Dataset items:

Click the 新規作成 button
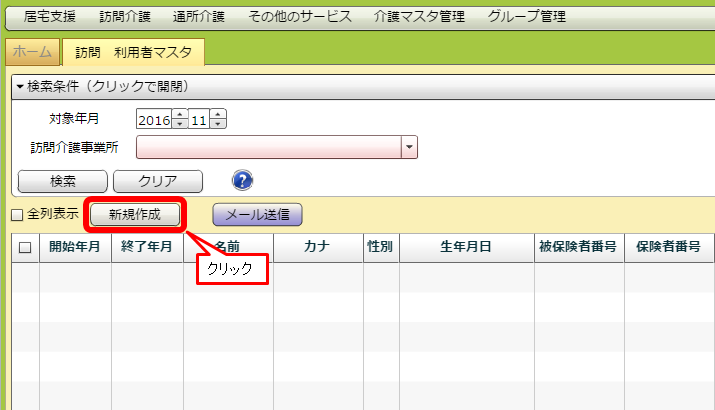Image resolution: width=715 pixels, height=410 pixels. [134, 214]
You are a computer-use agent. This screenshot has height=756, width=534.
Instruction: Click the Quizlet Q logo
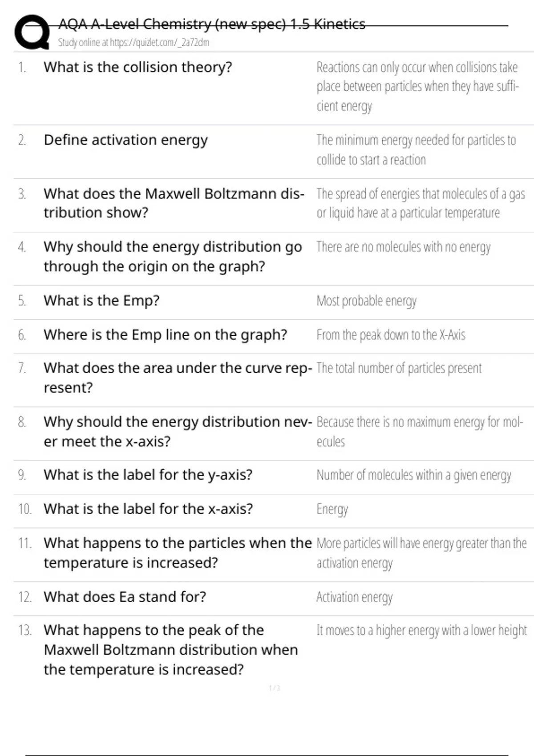click(x=32, y=32)
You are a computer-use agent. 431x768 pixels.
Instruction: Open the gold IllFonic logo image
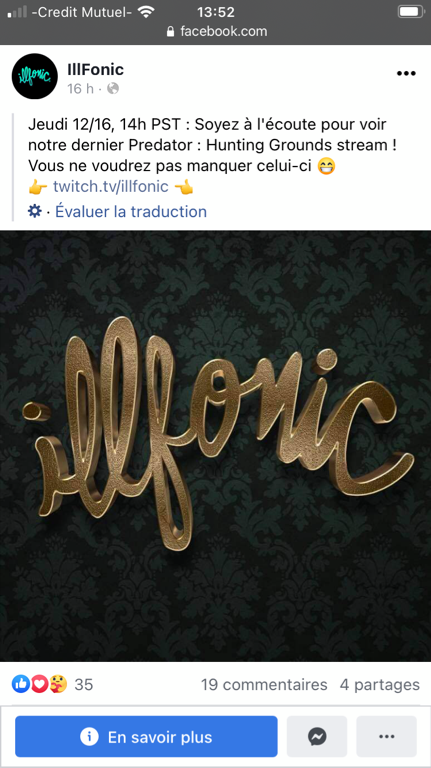[216, 446]
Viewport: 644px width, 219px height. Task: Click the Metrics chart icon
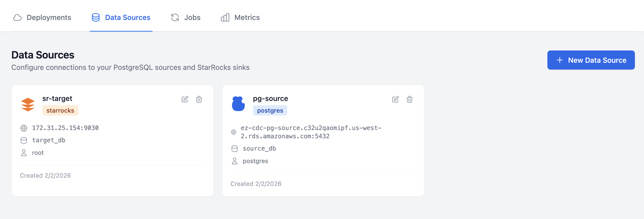coord(225,17)
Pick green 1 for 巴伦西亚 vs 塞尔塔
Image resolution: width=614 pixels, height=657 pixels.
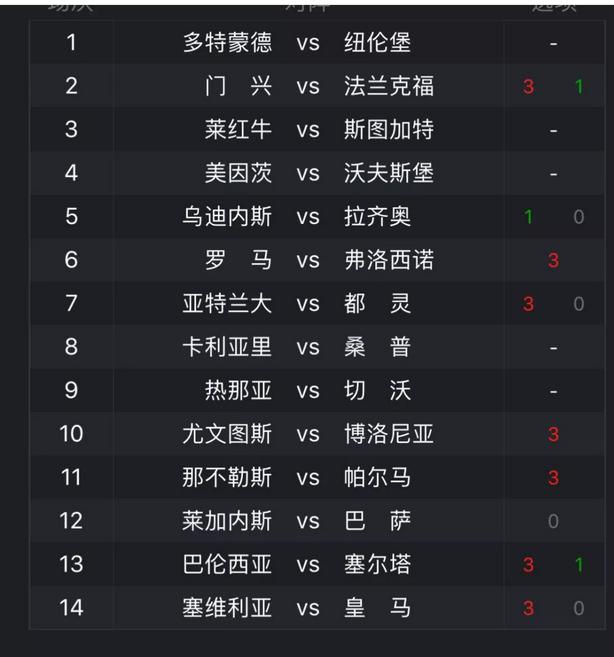click(579, 565)
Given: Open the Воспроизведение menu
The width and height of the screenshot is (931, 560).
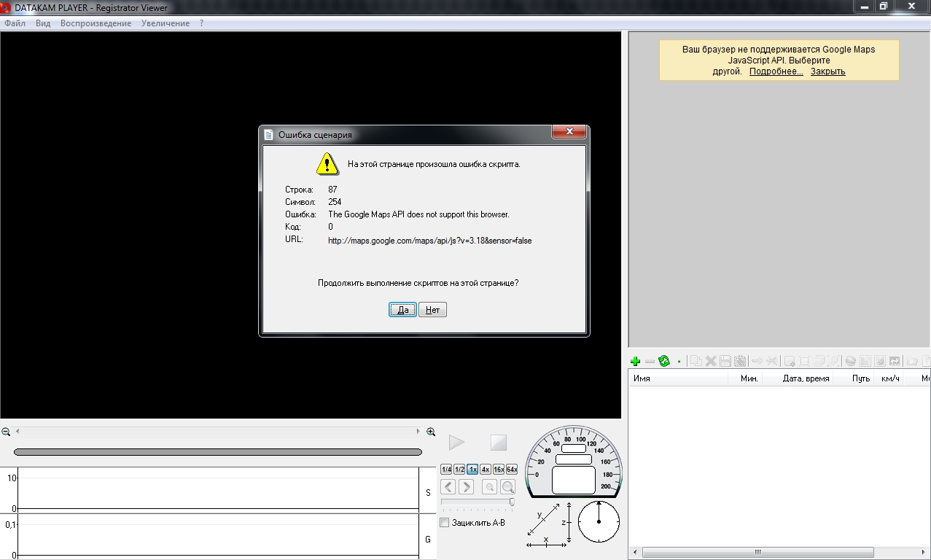Looking at the screenshot, I should [96, 23].
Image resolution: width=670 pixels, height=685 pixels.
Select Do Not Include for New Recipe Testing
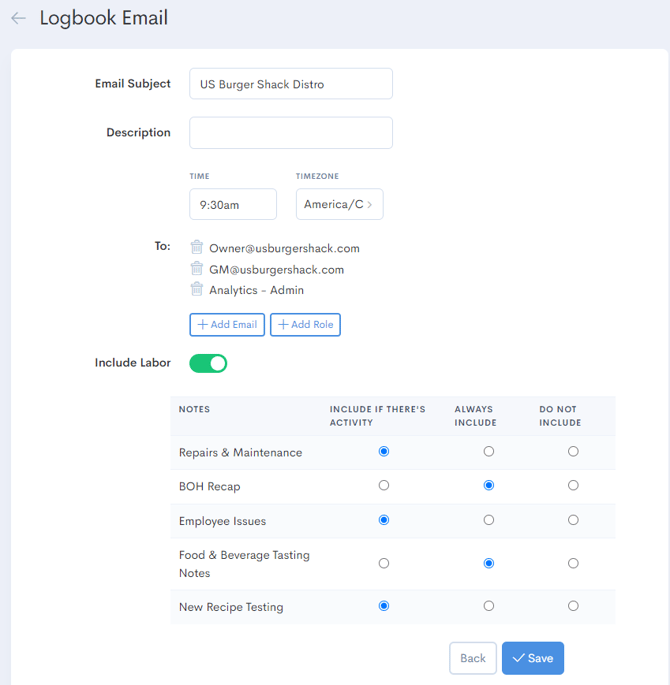(x=573, y=606)
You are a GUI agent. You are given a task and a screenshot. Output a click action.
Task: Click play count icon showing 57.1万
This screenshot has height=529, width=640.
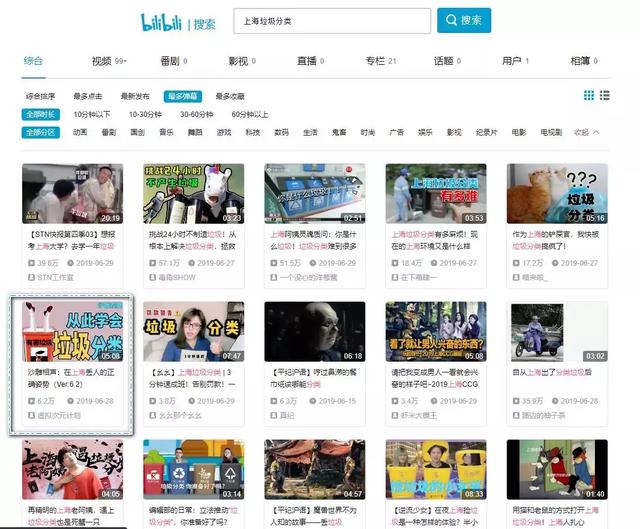tap(152, 263)
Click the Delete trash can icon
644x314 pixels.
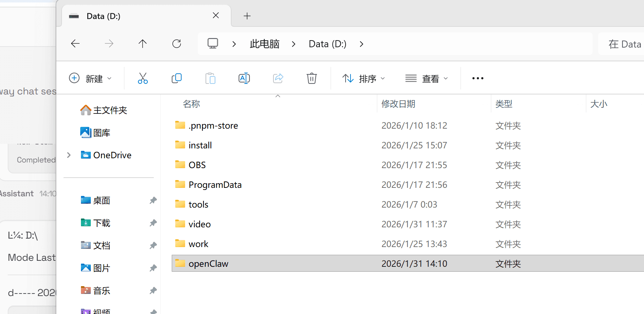(311, 78)
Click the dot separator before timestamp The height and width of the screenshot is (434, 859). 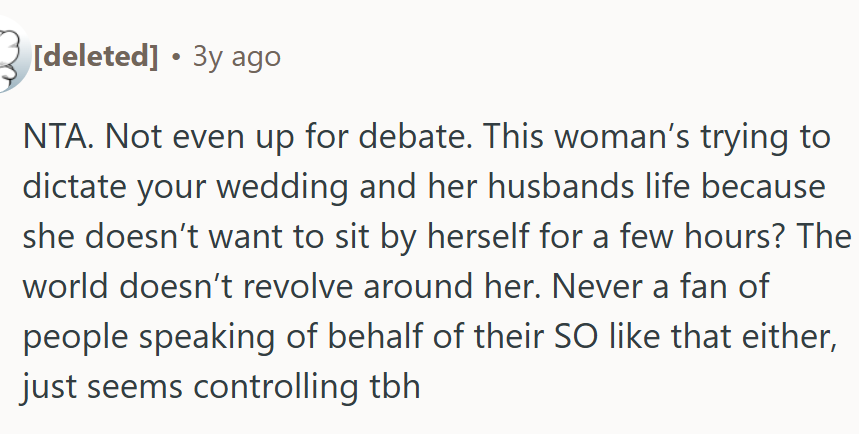(176, 58)
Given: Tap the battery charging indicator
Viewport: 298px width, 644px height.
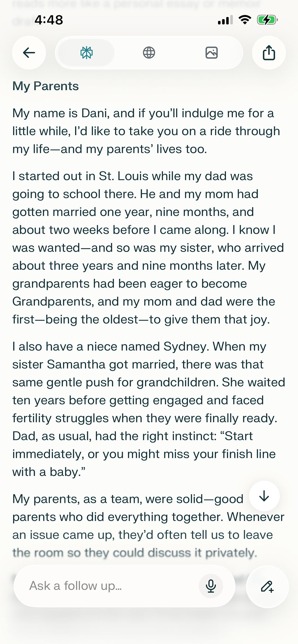Looking at the screenshot, I should [267, 20].
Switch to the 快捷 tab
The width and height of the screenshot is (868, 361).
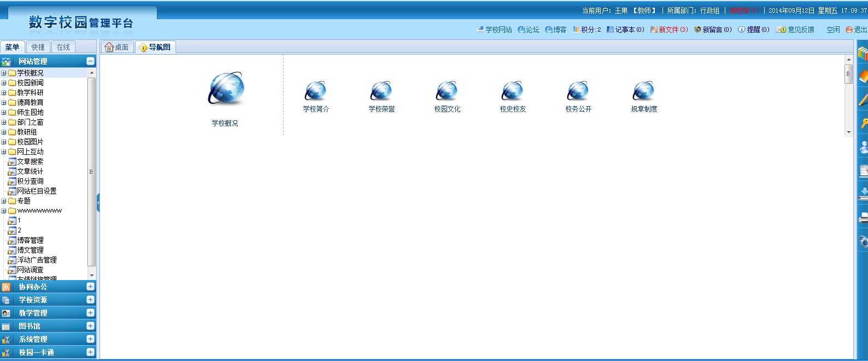point(38,48)
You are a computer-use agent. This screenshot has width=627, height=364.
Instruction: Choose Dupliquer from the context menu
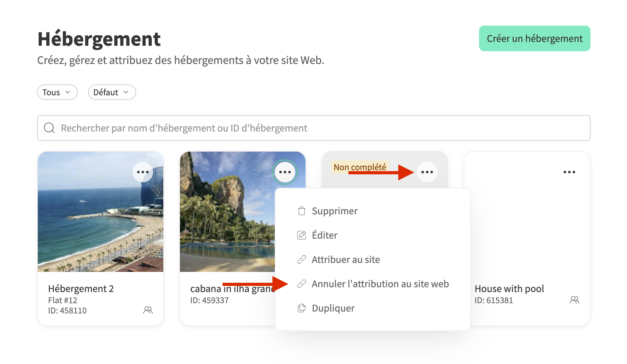333,308
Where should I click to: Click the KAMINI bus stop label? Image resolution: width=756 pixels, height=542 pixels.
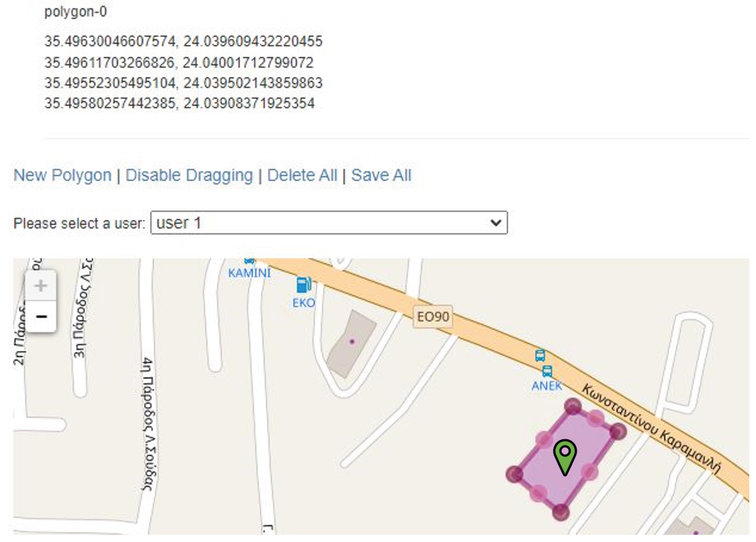pyautogui.click(x=249, y=273)
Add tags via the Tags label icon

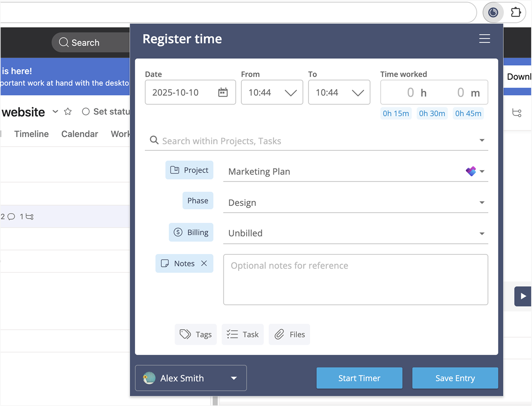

* **Problem to work on**: An answer is complete only when it holds every line above containing the string "computer".

* **Written reply**:
You are a computer-use agent. This screenshot has height=756, width=534.
You are a computer-use agent. 431x768 pixels.
You are a computer-use agent. This screenshot has width=627, height=364.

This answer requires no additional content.